WORK INSTRUCTIONS
Your answer should hold every line of the records below that contains the string "green".

[Dataset entries]
----
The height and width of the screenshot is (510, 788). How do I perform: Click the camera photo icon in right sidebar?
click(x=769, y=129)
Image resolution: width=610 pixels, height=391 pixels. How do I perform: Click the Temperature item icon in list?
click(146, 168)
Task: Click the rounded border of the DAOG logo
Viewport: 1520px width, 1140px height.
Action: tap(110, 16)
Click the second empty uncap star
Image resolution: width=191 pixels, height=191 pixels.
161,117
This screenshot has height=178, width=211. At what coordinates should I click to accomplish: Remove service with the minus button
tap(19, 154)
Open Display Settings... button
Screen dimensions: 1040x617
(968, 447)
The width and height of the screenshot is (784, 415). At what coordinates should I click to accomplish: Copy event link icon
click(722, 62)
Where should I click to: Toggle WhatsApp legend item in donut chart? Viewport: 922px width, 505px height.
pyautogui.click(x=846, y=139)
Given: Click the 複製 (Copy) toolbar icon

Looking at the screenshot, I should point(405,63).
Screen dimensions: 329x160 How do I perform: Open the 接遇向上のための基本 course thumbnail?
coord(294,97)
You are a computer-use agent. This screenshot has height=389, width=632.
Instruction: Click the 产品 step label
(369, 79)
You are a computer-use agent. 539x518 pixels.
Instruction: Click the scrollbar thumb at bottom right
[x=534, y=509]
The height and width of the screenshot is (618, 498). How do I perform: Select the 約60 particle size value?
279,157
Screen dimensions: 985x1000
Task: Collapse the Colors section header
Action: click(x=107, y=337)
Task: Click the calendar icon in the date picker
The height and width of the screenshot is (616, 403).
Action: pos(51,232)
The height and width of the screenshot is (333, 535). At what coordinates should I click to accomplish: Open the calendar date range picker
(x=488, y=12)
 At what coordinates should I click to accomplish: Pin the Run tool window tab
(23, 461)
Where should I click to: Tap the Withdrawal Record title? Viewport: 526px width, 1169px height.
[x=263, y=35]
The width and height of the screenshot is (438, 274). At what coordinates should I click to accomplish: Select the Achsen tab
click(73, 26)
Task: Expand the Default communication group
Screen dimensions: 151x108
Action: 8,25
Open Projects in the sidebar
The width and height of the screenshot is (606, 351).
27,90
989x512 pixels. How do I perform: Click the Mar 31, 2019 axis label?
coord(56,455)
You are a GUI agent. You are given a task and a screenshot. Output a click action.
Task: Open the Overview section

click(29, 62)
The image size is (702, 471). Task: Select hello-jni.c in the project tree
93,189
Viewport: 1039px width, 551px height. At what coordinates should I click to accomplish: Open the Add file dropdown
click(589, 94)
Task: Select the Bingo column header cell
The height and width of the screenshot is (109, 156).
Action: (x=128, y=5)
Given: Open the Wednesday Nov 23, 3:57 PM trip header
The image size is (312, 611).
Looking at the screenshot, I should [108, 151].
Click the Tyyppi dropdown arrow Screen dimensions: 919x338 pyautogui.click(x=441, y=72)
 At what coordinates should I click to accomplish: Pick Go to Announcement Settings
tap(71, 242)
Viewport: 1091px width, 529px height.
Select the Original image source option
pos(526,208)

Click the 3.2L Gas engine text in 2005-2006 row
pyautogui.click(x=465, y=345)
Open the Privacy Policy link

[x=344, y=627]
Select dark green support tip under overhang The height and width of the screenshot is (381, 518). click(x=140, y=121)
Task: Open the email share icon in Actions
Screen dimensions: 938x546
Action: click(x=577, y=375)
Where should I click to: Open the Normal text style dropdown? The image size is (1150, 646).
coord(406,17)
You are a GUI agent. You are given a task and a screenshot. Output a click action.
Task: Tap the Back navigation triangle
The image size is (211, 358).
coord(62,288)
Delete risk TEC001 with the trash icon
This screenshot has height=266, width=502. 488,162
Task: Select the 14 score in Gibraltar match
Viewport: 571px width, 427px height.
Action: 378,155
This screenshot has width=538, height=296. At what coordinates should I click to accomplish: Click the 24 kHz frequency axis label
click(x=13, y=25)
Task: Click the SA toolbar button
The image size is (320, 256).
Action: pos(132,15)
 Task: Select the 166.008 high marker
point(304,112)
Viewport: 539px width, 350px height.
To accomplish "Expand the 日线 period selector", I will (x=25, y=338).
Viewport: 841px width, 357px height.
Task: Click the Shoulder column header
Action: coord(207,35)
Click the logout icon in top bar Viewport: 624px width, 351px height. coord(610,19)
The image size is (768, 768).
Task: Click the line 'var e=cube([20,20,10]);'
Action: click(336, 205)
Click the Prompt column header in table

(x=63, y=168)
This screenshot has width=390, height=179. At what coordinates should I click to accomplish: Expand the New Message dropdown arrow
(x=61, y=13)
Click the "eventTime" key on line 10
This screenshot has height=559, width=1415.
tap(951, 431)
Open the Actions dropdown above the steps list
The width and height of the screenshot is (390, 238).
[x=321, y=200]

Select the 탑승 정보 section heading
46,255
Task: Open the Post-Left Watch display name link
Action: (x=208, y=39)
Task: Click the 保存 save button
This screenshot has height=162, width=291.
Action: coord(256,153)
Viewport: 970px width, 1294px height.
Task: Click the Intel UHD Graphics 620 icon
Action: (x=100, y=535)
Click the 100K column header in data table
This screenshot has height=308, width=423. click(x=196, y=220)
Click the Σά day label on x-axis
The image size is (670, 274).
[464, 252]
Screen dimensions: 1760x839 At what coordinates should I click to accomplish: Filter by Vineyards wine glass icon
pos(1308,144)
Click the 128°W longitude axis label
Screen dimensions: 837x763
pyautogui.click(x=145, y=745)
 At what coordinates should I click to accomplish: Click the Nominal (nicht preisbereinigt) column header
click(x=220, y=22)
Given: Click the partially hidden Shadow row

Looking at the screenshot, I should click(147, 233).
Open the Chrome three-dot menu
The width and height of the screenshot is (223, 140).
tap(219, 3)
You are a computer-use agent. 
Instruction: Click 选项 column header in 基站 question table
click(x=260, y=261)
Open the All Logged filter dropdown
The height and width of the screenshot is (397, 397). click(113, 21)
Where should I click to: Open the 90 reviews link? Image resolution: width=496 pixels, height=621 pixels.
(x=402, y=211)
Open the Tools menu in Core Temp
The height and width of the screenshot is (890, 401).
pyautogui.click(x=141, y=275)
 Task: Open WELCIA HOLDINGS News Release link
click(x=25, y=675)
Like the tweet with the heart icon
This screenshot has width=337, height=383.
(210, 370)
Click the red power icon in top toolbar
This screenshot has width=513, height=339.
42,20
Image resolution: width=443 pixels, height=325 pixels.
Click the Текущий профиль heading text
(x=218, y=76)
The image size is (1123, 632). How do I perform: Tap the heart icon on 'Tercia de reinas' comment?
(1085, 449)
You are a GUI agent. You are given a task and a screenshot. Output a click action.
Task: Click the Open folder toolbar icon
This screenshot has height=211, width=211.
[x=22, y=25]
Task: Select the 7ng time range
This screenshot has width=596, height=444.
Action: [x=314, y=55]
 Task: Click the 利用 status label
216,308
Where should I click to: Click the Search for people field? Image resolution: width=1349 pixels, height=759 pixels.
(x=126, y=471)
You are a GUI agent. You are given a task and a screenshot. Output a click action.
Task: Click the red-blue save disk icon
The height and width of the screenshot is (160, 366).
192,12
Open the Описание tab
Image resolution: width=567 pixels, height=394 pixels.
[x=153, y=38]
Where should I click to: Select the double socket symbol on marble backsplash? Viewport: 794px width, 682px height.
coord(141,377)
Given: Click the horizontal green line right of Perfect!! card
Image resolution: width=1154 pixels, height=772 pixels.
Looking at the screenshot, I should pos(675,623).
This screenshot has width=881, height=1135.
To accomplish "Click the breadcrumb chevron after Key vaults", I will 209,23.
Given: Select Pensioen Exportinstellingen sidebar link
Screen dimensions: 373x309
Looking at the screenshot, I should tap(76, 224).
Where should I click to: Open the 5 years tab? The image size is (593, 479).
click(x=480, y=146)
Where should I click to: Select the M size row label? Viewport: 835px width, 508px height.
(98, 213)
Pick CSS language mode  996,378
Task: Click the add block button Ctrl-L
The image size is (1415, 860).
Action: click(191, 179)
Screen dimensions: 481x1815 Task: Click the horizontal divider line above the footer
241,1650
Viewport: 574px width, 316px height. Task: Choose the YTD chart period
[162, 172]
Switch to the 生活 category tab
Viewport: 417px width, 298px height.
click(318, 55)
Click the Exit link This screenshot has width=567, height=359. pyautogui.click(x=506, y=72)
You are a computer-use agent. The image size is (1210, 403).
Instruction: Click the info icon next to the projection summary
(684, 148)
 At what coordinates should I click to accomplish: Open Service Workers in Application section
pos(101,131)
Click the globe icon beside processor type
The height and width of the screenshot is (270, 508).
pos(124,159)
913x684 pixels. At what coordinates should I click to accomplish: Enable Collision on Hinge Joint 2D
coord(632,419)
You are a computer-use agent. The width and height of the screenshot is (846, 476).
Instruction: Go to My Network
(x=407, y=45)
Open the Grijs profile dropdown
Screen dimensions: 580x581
----
RESPONSE TO THE EXERCISE
Select dark green support tip under overhang The height and width of the screenshot is (381, 518). click(x=140, y=121)
Given: Click the horizontal green line right of Perfect!! card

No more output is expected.